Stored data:
——

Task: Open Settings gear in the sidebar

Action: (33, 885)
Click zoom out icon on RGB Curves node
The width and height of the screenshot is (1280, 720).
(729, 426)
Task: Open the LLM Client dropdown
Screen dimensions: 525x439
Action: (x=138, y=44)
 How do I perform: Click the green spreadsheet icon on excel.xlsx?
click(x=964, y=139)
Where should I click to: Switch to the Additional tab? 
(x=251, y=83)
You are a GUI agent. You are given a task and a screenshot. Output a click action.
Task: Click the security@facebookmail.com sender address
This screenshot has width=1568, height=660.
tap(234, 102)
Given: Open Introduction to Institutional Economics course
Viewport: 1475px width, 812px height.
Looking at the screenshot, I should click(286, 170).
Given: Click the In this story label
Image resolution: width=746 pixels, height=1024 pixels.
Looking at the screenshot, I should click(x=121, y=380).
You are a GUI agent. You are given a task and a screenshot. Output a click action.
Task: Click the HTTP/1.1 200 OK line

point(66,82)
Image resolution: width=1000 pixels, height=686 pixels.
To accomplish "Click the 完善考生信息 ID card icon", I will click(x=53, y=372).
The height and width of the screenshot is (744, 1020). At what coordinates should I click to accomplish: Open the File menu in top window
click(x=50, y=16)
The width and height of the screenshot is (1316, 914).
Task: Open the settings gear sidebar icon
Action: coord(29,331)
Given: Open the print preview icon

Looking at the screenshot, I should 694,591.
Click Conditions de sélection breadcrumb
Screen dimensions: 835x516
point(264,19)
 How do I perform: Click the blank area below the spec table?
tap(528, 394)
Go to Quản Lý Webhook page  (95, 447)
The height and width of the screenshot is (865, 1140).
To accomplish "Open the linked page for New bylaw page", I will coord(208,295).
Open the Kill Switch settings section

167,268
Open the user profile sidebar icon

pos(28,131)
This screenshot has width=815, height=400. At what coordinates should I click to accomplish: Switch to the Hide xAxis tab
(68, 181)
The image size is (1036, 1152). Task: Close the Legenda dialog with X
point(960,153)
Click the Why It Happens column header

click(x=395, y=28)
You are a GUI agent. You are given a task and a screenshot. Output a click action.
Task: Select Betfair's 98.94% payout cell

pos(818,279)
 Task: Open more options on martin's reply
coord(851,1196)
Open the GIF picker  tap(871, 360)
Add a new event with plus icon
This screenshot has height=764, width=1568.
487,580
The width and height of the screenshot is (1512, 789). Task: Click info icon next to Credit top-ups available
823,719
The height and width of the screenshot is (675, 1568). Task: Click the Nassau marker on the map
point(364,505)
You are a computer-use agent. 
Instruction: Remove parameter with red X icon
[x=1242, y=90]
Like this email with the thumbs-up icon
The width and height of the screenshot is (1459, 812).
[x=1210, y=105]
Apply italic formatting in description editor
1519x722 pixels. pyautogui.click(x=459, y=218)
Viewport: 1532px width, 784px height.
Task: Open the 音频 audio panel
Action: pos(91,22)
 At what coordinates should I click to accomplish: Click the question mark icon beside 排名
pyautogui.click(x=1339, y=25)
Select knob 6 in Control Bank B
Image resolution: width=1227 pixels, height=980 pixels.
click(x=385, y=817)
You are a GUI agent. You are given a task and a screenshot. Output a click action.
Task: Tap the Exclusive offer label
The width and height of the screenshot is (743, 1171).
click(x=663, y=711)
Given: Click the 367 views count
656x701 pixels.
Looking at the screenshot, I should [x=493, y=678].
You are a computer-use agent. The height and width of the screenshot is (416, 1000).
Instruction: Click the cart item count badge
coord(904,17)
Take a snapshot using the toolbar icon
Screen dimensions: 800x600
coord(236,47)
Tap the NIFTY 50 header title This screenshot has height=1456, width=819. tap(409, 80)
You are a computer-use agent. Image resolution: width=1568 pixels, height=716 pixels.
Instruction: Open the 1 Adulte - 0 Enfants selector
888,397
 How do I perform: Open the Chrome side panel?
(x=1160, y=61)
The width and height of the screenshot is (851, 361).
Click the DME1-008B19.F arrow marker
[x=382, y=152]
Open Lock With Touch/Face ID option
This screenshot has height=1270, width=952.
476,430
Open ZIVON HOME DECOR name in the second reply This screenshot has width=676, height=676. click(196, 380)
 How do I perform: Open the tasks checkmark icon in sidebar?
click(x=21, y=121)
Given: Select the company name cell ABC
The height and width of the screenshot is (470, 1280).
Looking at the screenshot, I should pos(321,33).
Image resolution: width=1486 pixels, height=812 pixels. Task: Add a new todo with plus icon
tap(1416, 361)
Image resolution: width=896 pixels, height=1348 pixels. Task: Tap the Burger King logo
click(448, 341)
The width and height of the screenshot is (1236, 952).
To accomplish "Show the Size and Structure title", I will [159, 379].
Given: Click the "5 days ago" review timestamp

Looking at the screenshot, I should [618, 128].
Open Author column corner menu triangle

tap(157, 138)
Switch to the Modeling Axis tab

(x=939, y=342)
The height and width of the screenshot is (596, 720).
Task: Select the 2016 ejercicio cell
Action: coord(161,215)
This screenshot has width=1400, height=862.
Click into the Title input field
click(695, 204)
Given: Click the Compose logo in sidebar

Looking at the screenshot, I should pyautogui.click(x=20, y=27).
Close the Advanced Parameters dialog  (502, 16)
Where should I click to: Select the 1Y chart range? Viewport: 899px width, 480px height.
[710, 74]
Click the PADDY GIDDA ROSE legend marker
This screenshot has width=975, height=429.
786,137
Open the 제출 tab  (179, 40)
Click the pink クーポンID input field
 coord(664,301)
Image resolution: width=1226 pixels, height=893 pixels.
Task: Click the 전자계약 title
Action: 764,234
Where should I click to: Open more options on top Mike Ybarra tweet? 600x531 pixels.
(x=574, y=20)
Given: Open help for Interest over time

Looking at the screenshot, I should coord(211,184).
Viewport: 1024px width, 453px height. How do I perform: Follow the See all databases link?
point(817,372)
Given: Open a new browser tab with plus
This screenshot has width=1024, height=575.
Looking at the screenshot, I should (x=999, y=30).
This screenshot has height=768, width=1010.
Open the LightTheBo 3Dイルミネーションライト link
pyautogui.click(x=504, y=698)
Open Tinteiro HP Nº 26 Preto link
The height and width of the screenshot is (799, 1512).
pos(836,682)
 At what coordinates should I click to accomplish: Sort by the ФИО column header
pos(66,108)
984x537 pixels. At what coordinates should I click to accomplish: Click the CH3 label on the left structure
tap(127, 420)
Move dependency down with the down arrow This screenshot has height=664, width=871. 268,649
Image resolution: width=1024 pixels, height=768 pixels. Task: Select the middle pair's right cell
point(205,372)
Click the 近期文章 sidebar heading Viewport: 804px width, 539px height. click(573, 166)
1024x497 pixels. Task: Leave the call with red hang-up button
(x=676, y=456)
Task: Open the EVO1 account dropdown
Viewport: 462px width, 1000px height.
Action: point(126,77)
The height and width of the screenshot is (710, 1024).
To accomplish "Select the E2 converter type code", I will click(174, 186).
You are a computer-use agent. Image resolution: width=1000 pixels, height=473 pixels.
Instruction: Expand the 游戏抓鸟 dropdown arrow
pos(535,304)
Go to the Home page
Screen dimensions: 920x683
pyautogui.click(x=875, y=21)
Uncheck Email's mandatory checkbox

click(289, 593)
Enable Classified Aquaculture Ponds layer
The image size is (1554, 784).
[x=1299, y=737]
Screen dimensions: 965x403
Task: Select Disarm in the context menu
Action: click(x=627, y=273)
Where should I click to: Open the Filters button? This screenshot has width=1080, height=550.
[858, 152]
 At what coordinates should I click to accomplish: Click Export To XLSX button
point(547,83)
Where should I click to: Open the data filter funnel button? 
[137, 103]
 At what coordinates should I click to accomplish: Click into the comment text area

——

▶ _Requirement_
Out of the entries above, write out only the lines between the line holding "Click into the Title input field" and the line holding "Task: Open the EVO1 account dropdown", inclusive, each exactly as given.

▶ _Your response_
Click into the Title input field
click(695, 204)
Given: Click the Compose logo in sidebar

Looking at the screenshot, I should pyautogui.click(x=20, y=27).
Close the Advanced Parameters dialog  (502, 16)
Where should I click to: Select the 1Y chart range? Viewport: 899px width, 480px height.
[710, 74]
Click the PADDY GIDDA ROSE legend marker
This screenshot has width=975, height=429.
786,137
Open the 제출 tab  (179, 40)
Click the pink クーポンID input field
 coord(664,301)
Image resolution: width=1226 pixels, height=893 pixels.
Task: Click the 전자계약 title
Action: 764,234
Where should I click to: Open more options on top Mike Ybarra tweet? 600x531 pixels.
(x=574, y=20)
Given: Open help for Interest over time

Looking at the screenshot, I should coord(211,184).
Viewport: 1024px width, 453px height. How do I perform: Follow the See all databases link?
point(817,372)
Given: Open a new browser tab with plus
This screenshot has width=1024, height=575.
Looking at the screenshot, I should (x=999, y=30).
This screenshot has height=768, width=1010.
Open the LightTheBo 3Dイルミネーションライト link
pyautogui.click(x=504, y=698)
Open Tinteiro HP Nº 26 Preto link
The height and width of the screenshot is (799, 1512).
pos(836,682)
 At what coordinates should I click to accomplish: Sort by the ФИО column header
pos(66,108)
984x537 pixels. At what coordinates should I click to accomplish: Click the CH3 label on the left structure
tap(127, 420)
Move dependency down with the down arrow This screenshot has height=664, width=871. 268,649
Image resolution: width=1024 pixels, height=768 pixels. Task: Select the middle pair's right cell
point(205,372)
Click the 近期文章 sidebar heading Viewport: 804px width, 539px height. click(573, 166)
1024x497 pixels. Task: Leave the call with red hang-up button
(x=676, y=456)
Task: Open the EVO1 account dropdown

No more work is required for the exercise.